Он потерял третью жену, урожденную Адель фон Берг, 27 сентября 1891 года. Очаровательная женщина, которую он горячо любил, была воспитана в Санкт-Петербурге и принадлежала к высшему обществу. Своим появлением в Кальве за три года до рождения Германа она произвела фурор: с отменными манерами, красивая, изящная и артистичная — она заставила грезить о себе многих. «Как жаль, что доброй бабушки из Вайссенштайна нет больше в живых!» — воскликнул тогда Герман. «Я никогда не видел своими глазами ни своего деда, ни его маленького городка, ни его дома, ни сада с кленами и зелеными скамейками, но я их знал лучше, чем многие города и страны, в которых побывал на самом деле». С интуитивной осторожностью мудреца Карл Герман опасался, что на его внука наложат клеймо сумасшедшего. Он, как и старик Гундерт, предпочитал английское определение «moral insanity». Внук и дед любили друг друга тем сильнее, чем большее расстояние разделяло их. С берегов Балтики старик следил за забавами внука, его фантастическими приключениями и семинарскими занятиями, в которых тот продемонстрировал блестящие умственные способности потомка балтов.

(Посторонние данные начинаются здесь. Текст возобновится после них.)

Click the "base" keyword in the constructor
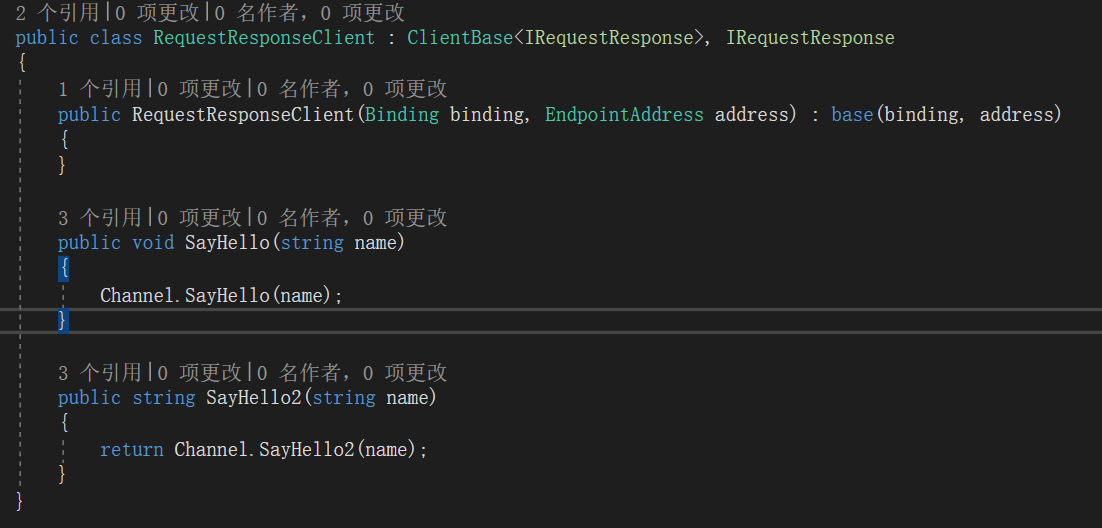pos(852,115)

Государственный советник Российской империи был одним из тех немецких баронов, коим приписывалась прерогатива мудрости, отдалявшая их от эстонцев и литовцев, бедных и простых людей, в душе еще язычников. Пиетизм положил этому конец: несколько угасла вражда между крестьянством и аристократией и стало пробуждаться национальное самосознание. Во имя единства нации Карл Герман стремился совместить свое апостольство с научными занятиями. Он посещал хижины не как скромный сельский врач — он являлся будто в ореоле радости, свободы и самоотверженности, с торжественными словами на устах, вооруженный неисчерпаемыми знаниями.